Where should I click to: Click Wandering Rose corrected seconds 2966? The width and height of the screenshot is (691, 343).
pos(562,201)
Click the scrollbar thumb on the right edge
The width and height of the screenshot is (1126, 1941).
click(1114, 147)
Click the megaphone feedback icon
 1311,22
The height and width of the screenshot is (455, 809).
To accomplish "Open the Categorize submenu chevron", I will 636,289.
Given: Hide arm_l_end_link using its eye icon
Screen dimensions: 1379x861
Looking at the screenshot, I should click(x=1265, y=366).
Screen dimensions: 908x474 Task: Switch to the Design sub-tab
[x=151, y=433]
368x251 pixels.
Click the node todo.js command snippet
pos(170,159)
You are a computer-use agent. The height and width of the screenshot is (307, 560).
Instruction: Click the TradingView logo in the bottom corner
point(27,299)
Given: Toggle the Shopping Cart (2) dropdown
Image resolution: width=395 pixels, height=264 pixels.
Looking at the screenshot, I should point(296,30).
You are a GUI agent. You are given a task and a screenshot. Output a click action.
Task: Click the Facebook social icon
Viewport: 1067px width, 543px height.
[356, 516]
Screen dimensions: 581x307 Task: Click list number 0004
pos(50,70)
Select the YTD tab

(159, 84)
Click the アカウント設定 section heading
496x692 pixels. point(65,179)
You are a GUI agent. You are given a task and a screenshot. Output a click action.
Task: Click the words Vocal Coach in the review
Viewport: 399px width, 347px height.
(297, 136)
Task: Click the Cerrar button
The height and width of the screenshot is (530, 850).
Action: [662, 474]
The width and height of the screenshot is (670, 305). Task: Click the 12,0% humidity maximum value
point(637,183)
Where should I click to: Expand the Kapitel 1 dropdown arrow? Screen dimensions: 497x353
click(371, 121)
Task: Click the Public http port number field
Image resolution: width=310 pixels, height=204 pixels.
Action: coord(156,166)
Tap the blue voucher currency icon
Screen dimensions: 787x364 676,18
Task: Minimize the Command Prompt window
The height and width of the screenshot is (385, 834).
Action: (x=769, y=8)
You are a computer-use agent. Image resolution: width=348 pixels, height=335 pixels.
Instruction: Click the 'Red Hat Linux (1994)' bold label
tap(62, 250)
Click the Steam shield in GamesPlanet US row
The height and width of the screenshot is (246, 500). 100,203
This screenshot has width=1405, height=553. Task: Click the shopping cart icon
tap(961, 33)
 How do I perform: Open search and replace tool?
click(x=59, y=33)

▸ **THE REQUEST**
Which lines in the records above contain the word "Open", with capitalization counting? Locate each one and copy it out.

▸ **EXERCISE OUTPUT**
To accomplish "Open the Categorize submenu chevron", I will 636,289.
 How do I perform: Open search and replace tool?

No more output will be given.